[OBJECTIVE]
Collect every line of the material that contains the word "chart" and copy each one verbatim.

[RAW DATA]
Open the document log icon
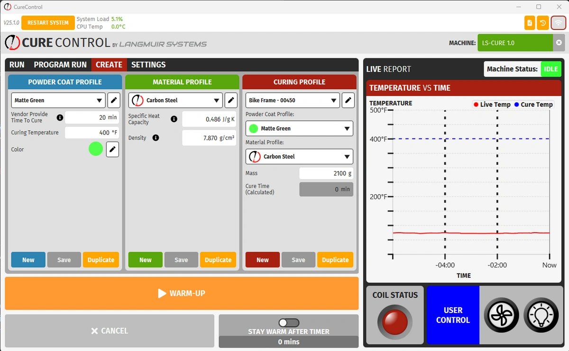 tap(530, 22)
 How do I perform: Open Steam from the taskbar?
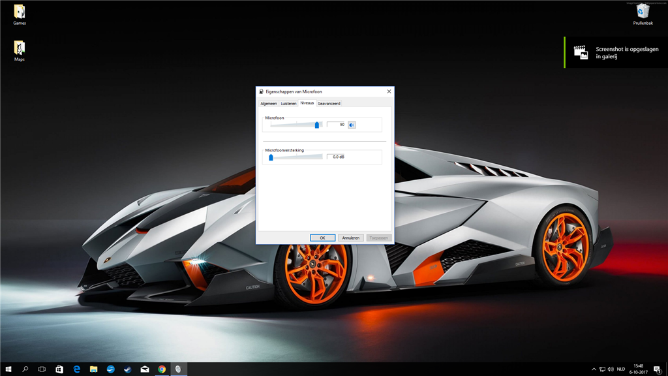127,369
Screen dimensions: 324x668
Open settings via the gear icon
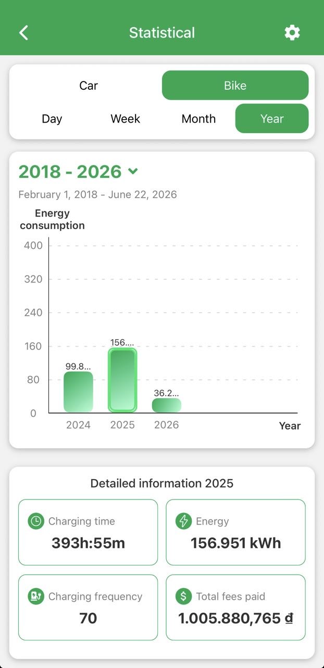point(292,32)
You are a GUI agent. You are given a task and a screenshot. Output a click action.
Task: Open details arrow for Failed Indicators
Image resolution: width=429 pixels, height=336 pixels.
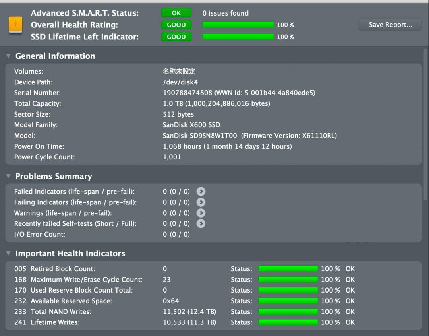click(201, 191)
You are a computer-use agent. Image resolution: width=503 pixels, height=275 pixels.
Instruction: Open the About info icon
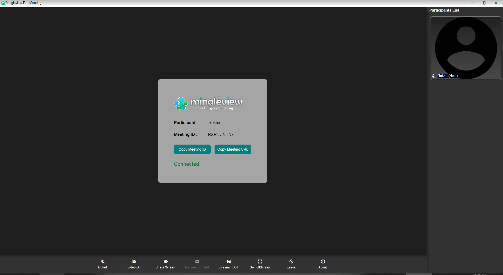coord(322,261)
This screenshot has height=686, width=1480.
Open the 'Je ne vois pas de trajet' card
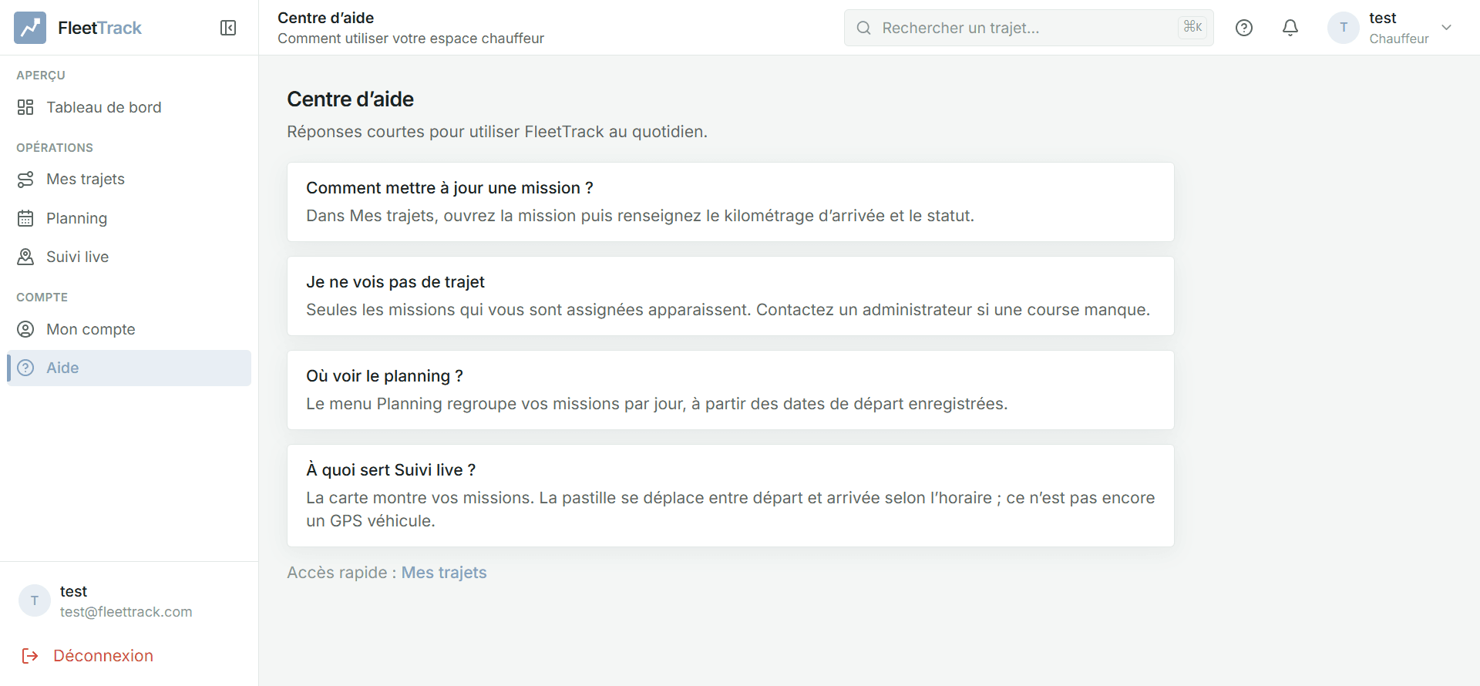[x=731, y=296]
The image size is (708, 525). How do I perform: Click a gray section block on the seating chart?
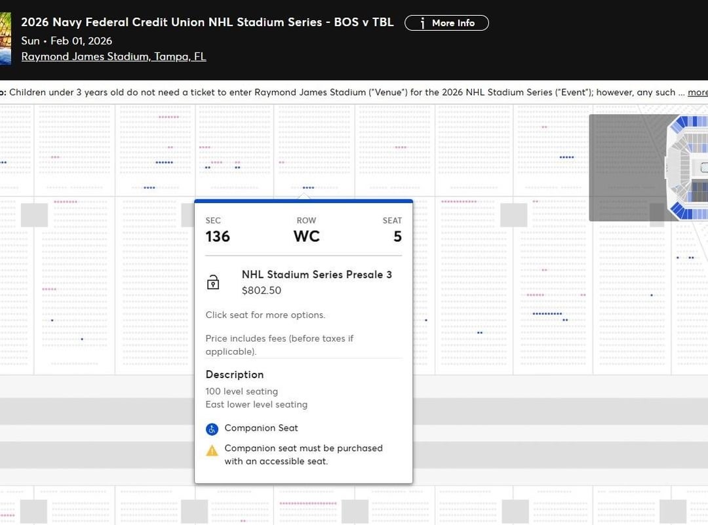point(34,214)
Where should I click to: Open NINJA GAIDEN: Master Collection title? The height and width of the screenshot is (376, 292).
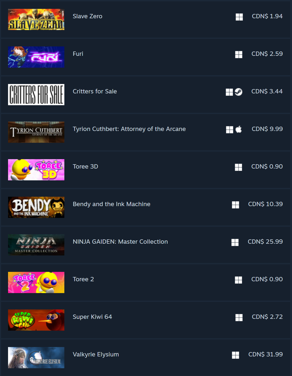[x=120, y=242]
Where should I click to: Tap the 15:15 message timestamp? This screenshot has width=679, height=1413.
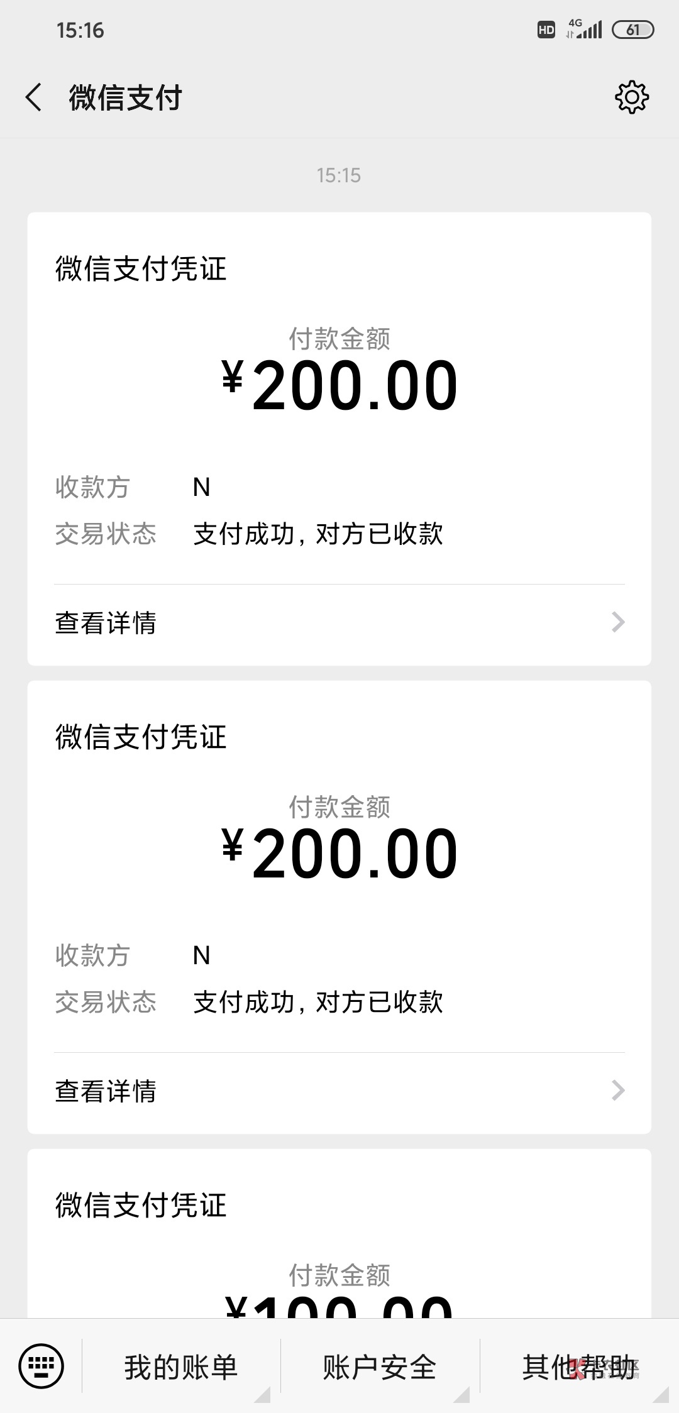pos(339,175)
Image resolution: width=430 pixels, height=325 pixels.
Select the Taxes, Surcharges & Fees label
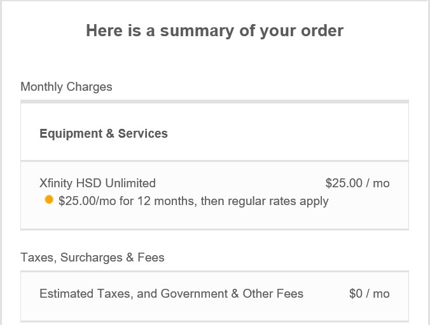coord(92,258)
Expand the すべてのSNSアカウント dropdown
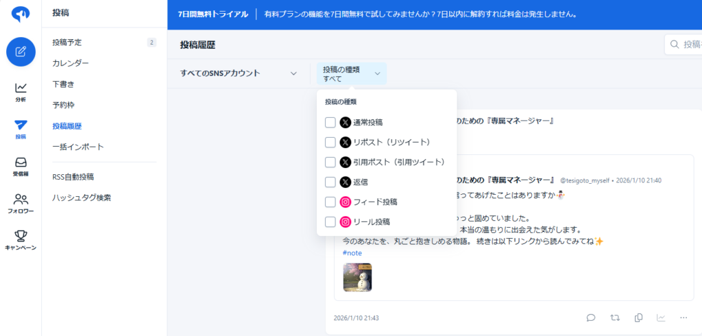The image size is (702, 336). coord(239,73)
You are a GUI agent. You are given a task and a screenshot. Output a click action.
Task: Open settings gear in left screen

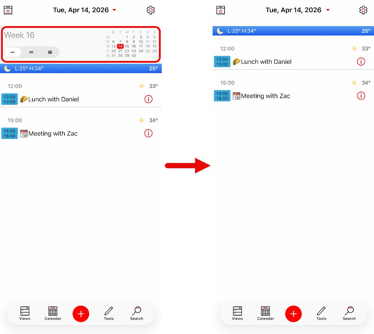coord(151,10)
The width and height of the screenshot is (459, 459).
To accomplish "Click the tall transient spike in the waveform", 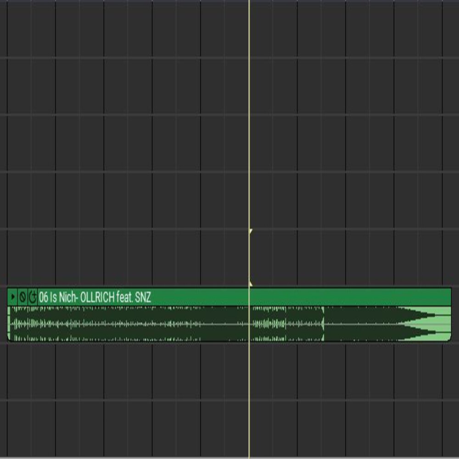I will [x=324, y=324].
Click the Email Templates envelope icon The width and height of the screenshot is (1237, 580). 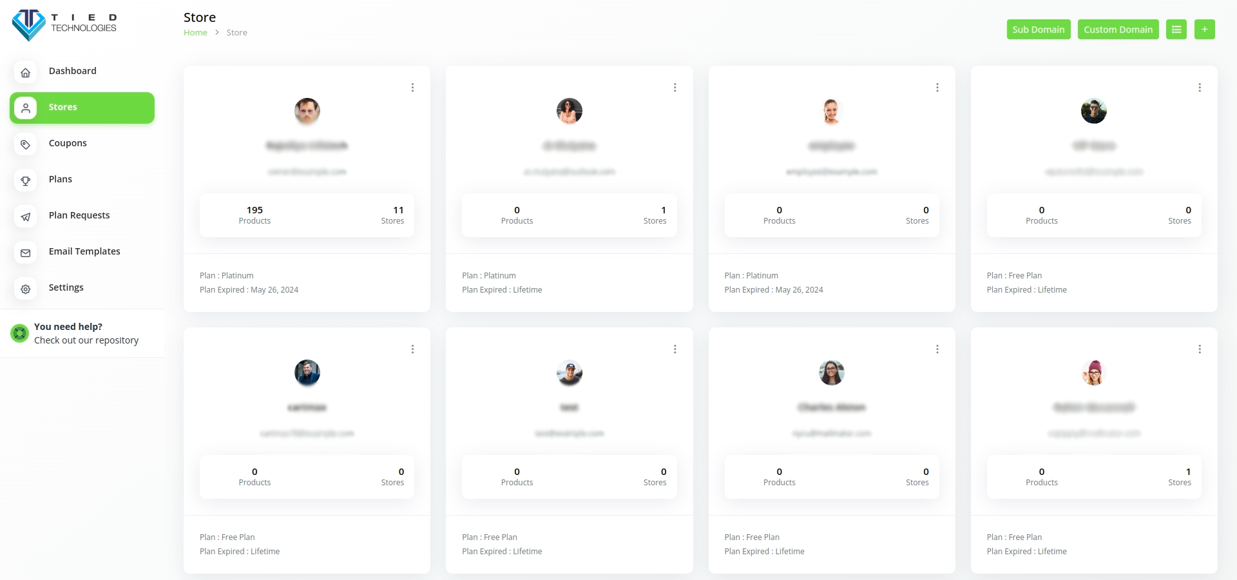pyautogui.click(x=26, y=253)
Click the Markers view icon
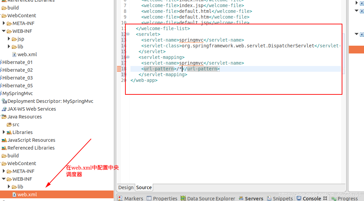Viewport: 364px width, 201px height. [120, 198]
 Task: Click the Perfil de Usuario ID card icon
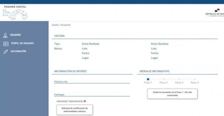tap(6, 44)
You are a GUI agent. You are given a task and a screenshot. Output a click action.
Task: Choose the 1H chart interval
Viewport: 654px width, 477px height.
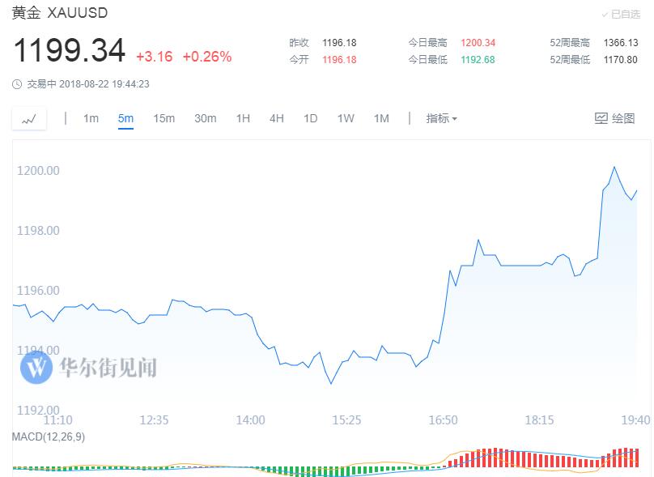[x=243, y=118]
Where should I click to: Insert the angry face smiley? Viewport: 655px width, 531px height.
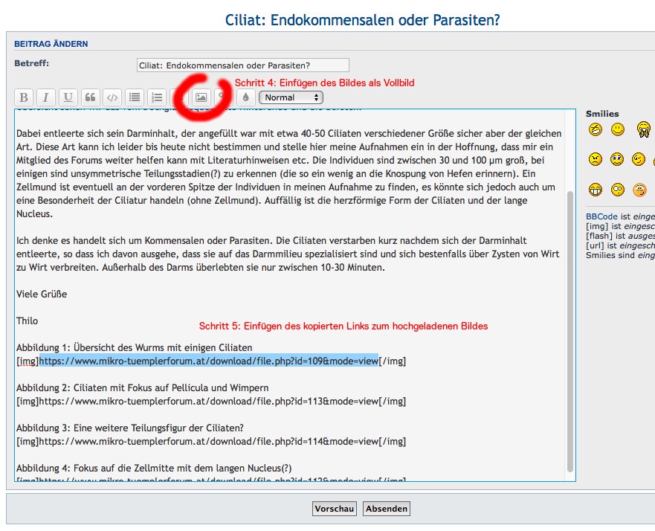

[EXERCISE OUTPUT]
The image size is (708, 525). How do I perform: Click a gray section block on the seating chart?
Task: Choose the 1H chart interval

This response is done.